LA SUERTE DE ESTAR BIEN

–Mónica, tenés dos bisnietas: Elina (3) y Amalia (1 año y medio). ¿Cómo vivís esta nueva etapa?

–Estoy chocha. Cada vez que me dicen «Moca», me muero de amor. Por suerte, el Tata Dios me sigue cuidando la salud, así que las disfruto como loca. Esa frescura e ingenuidad que te transmiten los chicos siempre te renuevan las energías.

–¿Le tenés miedo a la muerte?

Mónica: Cada tanto fantaseo con ese momento. Me gusta pensar que no voy a sufrir y que cuando llegue la hora, sea de manera repentina, sin darme cuenta. He visto a tanta gente sufrir que quisiera irme antes que la «otra bestia». [Lo dice señalando a su marido].

–¿Alguna vez te hiciste una cirugía plástica?

Mónica: Nunca me hice nada.

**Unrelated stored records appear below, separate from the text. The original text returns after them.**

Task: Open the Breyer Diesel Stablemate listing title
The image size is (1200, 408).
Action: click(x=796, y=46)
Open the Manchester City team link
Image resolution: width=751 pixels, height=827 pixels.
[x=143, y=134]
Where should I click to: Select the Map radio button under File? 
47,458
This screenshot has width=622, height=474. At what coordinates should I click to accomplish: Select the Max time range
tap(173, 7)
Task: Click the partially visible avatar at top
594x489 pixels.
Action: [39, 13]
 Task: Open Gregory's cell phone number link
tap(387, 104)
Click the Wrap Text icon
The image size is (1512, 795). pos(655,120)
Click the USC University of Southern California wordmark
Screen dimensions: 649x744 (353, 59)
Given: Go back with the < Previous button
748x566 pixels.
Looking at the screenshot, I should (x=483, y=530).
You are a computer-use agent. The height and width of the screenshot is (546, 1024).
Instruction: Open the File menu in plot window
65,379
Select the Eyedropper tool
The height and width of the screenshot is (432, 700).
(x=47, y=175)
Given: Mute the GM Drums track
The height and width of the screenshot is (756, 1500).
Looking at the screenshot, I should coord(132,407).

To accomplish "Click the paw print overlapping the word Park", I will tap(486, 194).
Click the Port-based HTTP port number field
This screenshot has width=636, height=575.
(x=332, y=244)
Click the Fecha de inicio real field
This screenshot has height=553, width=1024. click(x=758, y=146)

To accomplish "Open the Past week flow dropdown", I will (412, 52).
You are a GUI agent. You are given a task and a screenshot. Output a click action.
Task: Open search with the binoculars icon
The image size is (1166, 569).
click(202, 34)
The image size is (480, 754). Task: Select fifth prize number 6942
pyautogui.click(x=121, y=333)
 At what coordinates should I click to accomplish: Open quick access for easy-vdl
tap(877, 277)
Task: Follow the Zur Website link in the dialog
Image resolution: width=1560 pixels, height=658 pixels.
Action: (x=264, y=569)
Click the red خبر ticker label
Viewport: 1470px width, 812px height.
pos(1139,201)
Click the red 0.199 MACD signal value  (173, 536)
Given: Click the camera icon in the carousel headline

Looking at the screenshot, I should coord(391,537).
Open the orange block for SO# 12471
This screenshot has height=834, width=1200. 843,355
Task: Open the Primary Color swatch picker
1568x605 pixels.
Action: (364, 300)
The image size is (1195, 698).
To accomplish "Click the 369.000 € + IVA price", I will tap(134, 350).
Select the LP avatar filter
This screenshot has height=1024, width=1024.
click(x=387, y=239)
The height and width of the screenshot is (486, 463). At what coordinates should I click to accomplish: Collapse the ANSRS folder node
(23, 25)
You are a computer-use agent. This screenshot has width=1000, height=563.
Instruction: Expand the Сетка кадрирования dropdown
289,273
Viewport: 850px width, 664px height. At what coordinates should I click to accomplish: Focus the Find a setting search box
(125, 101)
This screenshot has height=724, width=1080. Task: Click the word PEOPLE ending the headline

Cuando cumplí 50 años me miré al espejo y me sentí una vieja, así que consulté al cirujano que había operado a Norma Aleandro. Recuerdo que pensé: «Si César sabe que estoy en esta consulta médica, me mata». Así que se lo blanqueé y me dijo algo que me conmovió profundamente. «Mónica, yo te quise cuando no tenías una sola arruga y te sigo queriendo con todas las que tenés hoy. Vos y tus marcas son parte de mi vida. Si no, ¿qué voy a hacer yo con una chica sin arrugas?». Si eso no es amor, no sé qué es.